Sources of Nitrogen Supporting Growth and Embryogenesis in Cultured Wild Carrot Tissue

This paper seeks to calarify conflicting reports on the nitrogen requirements for in vitro embryogenesis in Daucus carota . Tissue derived from petiole explants of the wild strain of this species were tested with a variety of sources of cellular nitrogen under conditions otherwise favorable for in vitro embryogenesis. The use of very small, sieved and well‐washed inocula reduced the carry‐over of soluble materials with the inoculum. Embryo yield was quantified by direct counting of samples.

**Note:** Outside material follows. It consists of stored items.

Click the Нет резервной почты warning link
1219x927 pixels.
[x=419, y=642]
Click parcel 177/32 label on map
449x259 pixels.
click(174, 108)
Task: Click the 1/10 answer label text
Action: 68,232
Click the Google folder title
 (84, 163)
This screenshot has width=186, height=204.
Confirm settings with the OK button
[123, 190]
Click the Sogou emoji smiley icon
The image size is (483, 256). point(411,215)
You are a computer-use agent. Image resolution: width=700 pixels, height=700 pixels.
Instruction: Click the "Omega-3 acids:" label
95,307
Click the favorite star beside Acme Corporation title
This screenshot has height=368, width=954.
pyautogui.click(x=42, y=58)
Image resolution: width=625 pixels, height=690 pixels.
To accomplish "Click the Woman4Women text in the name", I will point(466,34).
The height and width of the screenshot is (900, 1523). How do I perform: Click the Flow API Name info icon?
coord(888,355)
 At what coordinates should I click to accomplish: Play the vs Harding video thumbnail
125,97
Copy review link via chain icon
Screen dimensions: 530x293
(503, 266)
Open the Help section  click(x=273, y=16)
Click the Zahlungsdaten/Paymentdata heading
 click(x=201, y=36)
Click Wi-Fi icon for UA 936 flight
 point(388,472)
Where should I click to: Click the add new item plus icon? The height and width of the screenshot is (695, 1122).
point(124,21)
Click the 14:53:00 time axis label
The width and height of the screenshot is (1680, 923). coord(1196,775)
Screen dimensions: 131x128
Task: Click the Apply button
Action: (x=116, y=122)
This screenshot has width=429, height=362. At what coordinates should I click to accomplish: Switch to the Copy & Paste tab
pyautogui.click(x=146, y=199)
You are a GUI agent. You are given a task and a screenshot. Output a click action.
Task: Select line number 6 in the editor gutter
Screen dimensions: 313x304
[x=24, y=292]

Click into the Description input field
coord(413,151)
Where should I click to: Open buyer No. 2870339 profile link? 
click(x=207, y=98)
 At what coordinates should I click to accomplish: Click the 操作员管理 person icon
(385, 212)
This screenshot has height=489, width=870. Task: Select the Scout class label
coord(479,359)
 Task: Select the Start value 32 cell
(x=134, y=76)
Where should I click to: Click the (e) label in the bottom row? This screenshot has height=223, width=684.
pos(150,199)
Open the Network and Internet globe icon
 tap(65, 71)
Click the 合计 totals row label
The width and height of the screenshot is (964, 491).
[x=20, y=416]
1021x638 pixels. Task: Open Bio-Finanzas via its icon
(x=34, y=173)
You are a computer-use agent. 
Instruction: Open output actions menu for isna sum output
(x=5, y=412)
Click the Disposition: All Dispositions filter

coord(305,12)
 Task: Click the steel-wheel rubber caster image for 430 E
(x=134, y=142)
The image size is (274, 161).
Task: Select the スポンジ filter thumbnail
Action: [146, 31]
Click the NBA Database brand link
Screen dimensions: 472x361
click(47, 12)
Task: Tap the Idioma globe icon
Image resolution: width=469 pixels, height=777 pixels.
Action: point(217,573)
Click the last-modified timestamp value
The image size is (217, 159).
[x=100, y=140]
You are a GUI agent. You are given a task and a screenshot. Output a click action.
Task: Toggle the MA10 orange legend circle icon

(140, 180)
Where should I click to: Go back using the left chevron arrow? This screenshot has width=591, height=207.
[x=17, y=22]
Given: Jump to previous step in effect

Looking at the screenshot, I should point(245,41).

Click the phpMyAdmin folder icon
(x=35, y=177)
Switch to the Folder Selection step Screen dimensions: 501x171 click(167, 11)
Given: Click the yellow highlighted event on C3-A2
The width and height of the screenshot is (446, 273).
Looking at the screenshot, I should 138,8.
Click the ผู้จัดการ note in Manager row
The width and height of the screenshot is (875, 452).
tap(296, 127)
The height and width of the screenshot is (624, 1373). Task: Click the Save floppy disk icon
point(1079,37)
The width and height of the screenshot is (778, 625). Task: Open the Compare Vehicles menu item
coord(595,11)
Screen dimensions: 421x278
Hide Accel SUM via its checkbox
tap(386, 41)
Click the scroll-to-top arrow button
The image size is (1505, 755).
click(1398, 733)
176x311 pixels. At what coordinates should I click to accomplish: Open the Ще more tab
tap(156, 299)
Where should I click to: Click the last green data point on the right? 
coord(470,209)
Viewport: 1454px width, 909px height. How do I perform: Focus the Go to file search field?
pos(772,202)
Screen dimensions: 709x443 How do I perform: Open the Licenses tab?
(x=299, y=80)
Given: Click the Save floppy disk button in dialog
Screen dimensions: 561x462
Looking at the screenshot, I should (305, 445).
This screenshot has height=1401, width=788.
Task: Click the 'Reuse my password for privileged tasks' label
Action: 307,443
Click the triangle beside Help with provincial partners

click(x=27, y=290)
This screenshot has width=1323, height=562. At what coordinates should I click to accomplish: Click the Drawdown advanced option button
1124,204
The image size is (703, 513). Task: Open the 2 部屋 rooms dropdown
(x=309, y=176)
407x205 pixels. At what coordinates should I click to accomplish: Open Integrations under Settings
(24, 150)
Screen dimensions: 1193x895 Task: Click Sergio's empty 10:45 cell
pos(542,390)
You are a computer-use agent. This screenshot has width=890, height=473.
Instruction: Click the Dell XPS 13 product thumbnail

Nitrate at concentrations ranging from 5 to 95 m M KNO 3 supportes only weak growth and very low embryogenesis under the exacting conditions of these experiments. As little as 0.1 m M NH 4 Cl added to a nitrate medium allows some embryogenesis and 10 m M NH 4 Cl is near optimal when KNO 3 is in the range of 12 to 40 m M concentration. Glutamine, glutamic acid, urea and alanine can individually partially replace NH 4 Cl as a supplement to KNO 3 . Glutamine, alanine, and possibly glutamic acid can serve as sole sources of nitrogen supporting both good growth and embryogenesis. It was concluded that a reduced nitrogen source is required, at least as a supplement to nitrate, for rapid growth and for in vitro embryogenesis of cultured wild carrot tissue. The relationship of pH of the culture medium to growth and embryogenesis was explored and optima observed at approximately pH 5.4 for both processes.